The paucity of publications in regard to the MGB/OAGB which characterized the last decade has been changing in the last years, and there are now several publications from around the world, of series, comparative studies, randomized controlled trials, and even systematic reviews [46]. This has brought about a controversy regarding the name for the procedure [79].

Billroth II and omega loop gastric bypass were seldom used by some groups in the past. Regarding the recent proposal by Lee [7] to change the name to single-anastomosis gastric bypass, we agree with everything stated by Deitel et al. [8] and Rutledge [9] in regard to the confusion that would arise, especially with the various single-anastomosis duodenoileal bypass (SADI-S) procedures. The change in name of the IFSO 2014 Montreal Course from “MGB/OAGB” to “SAGB” indeed led to confusion and even made us change the title of our presentations from OAGB to SAGB [3] in order to be congruent with the title of this first postgraduate course on the subject. Deitel et al. are also correct in expressing that BAGUA can really be translated to OAGB or SAGB in English, so why bother?

Although we know it would be almost impossible (and unfair) to abandon the original term (MGB), the main problem we found with it relies on the fact that it “minimizes” the procedure. As an example of this, we have been asked by our colleagues why are we performing “partial” or “incomplete” bypasses, instead of the standard (complete) procedure!
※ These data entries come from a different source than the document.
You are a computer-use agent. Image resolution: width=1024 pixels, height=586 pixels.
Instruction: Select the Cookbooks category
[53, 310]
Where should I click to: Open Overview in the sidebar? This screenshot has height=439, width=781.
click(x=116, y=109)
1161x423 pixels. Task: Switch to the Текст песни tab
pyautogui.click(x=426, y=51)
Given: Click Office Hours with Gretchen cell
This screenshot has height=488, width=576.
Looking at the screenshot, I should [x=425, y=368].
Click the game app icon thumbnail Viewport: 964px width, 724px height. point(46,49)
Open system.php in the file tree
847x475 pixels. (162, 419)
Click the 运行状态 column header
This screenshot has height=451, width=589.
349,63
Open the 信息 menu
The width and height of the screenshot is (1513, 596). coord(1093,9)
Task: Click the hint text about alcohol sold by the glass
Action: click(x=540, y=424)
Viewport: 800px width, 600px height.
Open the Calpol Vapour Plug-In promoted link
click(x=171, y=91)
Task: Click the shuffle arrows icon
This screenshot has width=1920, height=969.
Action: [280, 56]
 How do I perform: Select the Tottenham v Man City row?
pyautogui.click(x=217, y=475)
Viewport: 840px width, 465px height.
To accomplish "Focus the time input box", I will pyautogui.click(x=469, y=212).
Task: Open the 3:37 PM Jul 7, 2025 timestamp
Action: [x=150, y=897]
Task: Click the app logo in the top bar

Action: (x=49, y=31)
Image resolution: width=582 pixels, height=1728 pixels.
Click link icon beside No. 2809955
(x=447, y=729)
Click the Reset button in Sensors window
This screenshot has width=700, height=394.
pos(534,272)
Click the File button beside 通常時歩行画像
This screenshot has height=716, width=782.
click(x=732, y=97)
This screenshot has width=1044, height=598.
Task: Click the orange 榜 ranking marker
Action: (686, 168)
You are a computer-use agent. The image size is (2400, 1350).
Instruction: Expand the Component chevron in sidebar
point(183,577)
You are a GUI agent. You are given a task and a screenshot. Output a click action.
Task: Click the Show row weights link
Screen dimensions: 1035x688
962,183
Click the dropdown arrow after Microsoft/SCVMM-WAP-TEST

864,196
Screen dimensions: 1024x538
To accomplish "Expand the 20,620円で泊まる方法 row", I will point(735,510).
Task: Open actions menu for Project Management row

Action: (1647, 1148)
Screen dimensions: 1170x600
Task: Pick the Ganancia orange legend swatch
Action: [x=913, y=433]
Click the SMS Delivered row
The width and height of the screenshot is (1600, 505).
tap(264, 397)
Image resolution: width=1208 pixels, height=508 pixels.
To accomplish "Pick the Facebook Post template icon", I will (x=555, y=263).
Since we believe its main attributes are effectiveness and safety, and not easiness and rapidness, we strongly believe calling it “mini” diminishes the perception of its real power and deviates attention from its more robust characteristics as an excellent alternative in bariatric and metabolic surgery.

We appreciate the recommendation of leaders in the field [8, 9] in considering OAGB as the only standing alternative name for the MGB, in order to reconcile terms and facilitate issues in the editing and publishing of future related courses and publications. We call on the various bariatric teams that are performing the original MGB or our modified version, the OAGB, to aid in the dissemination and acceptance of this procedure by presenting and publishing their experiences and standardizing the name (to MGB/OAGB), in order for all of us to be recognized as a whole.

Now that many of its controversies are being surpassed and the bariatric surgical community is accepting the procedure as a rational alternative in the bariatric repertoire, we should make all efforts in order to conciliate in regard to the name, avoid new disagreements, and work towards making the MGB/OAGB mainstream in obesity and metabolic surgery.